We feel that the trial judge was justified in charging on the three lesser included offenses, in view of the facts in this case. Not only was he justified but under a duty so to charge. Had he not so charged it would have been tantamount to a directed verdict of not guilty of the lesser included offenses upon which he did not charge.

The question as we see it is whether the refusal of the trial court to instruct on the lesser included offenses could subject defendant to double jeopardy. While murder and manslaughter are separate crimes, the *682 jury could not find the defendant guilty of murder and also find him guilty of either manslaughter in the first degree or manslaughter in the second degree. Since they are the same for purposes of barring consecutive sentences at a single trial, they necessarily are also the same for purposes of barring successive prosecutions under the double jeopardy clause of the fifth amendment applicable to the states through the fourteenth amendment to the United States Constitution. Brown v. Ohio, 432 U.S. 161, 97 S. Ct. 2221, 53 L. Ed. 2d 187 (1977). As stated in the Deboard case, the refusal of the trial court to instruct was tantamount to a directed verdict of not guilty of the lesser included offenses. It follows that the murder acquittal can be plead in bar to any subsequent indictment for manslaughter. State v. Stumbaugh, supra. Consequently the court's refusal to instruct as to the lesser included offense of manslaughter in the first and second degree was not prejudicial to the defendant.

Defendant claims the court erred in denying his motion for a jury determination of his mental competency pursuant to SDCL 23-38-2 and in denying his request that he be examined by a competent psychiatrist to determine his competency to stand trial. This statute provides:

When an indictment or information is called for trial, or upon conviction the defendant is brought up for judgment, if a doubt arises as to the sanity of the defendant, the court must order a jury to be impaneled from the jurors summoned and returned for the term, or who may be summoned by direction of the court from the body of the county in cases where sufficient jurors duly summoned have not appeared.

This court had occasion to discuss SDCL 23-38-2 in Magenton v. State, 76 S.D. 512, 517, 81 N.W.2d 894, 897 (1957).

Under this code section it is not necessary that the accused be actually insane to be entitled to a hearing on the issue of his present sanity. He must be accorded that protection if the facts are sufficient to raise only a doubt as to his sanity. The doubt referred to is one that must arise in the mind of the trial judge, rather than in the mind of some other person. People v. Perry, 14 Cal. 2d 387, 94 P.2d 559, 124 A.L.R. 1123. It must be a real doubt arising from facts and circumstances of a substantial character. Bingham v. State, 82 Okl.Cr. 5, 165 P.2d 646.

■ Dataset entries:
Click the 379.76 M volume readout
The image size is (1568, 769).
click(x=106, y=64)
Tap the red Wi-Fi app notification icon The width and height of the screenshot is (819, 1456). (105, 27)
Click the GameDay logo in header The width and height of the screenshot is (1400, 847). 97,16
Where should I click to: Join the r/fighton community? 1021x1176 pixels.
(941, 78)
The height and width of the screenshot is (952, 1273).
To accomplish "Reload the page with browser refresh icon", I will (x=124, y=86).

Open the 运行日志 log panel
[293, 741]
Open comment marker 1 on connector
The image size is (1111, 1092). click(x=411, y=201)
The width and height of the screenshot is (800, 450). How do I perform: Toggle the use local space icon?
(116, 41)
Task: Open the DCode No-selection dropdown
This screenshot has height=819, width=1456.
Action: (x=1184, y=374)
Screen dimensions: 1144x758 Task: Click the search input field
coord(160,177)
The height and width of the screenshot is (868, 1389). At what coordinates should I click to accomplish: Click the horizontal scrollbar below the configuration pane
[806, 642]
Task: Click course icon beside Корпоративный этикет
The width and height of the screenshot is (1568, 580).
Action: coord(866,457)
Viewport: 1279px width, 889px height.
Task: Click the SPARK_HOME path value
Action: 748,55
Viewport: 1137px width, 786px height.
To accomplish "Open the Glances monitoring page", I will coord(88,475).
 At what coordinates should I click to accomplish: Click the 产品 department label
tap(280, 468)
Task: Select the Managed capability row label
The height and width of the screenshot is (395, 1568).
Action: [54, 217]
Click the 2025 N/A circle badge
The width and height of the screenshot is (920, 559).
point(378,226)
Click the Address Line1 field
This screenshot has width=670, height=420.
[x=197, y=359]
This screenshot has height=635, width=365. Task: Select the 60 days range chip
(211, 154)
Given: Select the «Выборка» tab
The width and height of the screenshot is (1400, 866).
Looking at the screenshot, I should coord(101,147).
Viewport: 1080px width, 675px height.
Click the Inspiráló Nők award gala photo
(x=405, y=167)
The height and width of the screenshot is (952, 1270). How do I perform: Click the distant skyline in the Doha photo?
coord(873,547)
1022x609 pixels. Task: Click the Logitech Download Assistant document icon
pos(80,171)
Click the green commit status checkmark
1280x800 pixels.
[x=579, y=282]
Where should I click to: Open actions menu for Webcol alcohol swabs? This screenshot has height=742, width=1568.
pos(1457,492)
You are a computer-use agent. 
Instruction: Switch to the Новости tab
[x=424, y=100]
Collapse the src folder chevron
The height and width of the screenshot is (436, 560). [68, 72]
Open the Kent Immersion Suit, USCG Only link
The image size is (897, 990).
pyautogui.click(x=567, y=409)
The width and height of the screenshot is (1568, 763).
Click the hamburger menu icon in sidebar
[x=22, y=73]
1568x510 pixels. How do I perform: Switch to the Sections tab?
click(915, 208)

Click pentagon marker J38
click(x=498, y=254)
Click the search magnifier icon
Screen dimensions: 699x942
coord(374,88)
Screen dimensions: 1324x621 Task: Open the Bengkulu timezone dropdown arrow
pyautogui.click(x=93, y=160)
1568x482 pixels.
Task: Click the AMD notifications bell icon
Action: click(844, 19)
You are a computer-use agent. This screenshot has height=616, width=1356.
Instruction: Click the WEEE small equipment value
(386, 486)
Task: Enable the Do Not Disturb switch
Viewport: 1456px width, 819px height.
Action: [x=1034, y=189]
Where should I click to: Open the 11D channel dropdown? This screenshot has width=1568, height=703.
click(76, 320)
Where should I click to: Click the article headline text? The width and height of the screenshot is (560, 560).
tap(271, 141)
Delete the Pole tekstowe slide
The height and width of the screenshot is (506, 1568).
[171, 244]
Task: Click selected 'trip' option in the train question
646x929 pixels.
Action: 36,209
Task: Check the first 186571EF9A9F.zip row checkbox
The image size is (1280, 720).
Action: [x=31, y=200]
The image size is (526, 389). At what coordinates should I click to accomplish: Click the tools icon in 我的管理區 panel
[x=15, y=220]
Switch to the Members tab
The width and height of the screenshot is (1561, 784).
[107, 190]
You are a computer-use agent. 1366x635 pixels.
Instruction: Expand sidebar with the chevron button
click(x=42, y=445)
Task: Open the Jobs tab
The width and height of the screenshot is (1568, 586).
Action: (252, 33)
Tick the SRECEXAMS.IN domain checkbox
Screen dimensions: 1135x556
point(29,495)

■ Problems and tasks:
- A) In the court opinion, in which case had the court earlier discussed SDCL 23-38-2?
- B) Continue the court opinion from the point where it stops.

■ Responses to the exercise:
- A) Magenton v. State, 76 S.D. 512, 81 N.W.2d 894 (1957).

- B)
We made it clear in Magenton, supra, that in applying this statute we are concerned with sanity only for the purpose of determining present triability. Sanity in this regard is determined by appraising the present ability of the accused to so understand the nature and purpose of the proceedings taken against him as to be able to conduct his own defense in a rational manner, and to cooperate with counsel to the end that any available defense may be interposed.[6]

Defendant essentially claims that his lower than average IQ, as evidenced by tests administered while he was in school more than eight years before the trial, his being chained and placed in isolation following escape attempts, plus his claim that he had no recollection of starting the fire, is sufficient evidence to raise a real doubt as to his sanity.

A hearing was held on defendant's motion for a judicial determination of his mental competency. When asked by his counsel at that hearing if there had been a change in his attitude since he had been placed in isolation he replied, "Now I won't try to escape no more." When his counsel inquired whether the time spent in isolation had any other effect on him he replied, "No I don't think so." When cross-examined by counsel for the State, defendant stated that he understood the purpose of that hearing. He also said he understood the questions asked of him and other witnesses and the answers given. The trial court had occasion to observe defendant during this hearing.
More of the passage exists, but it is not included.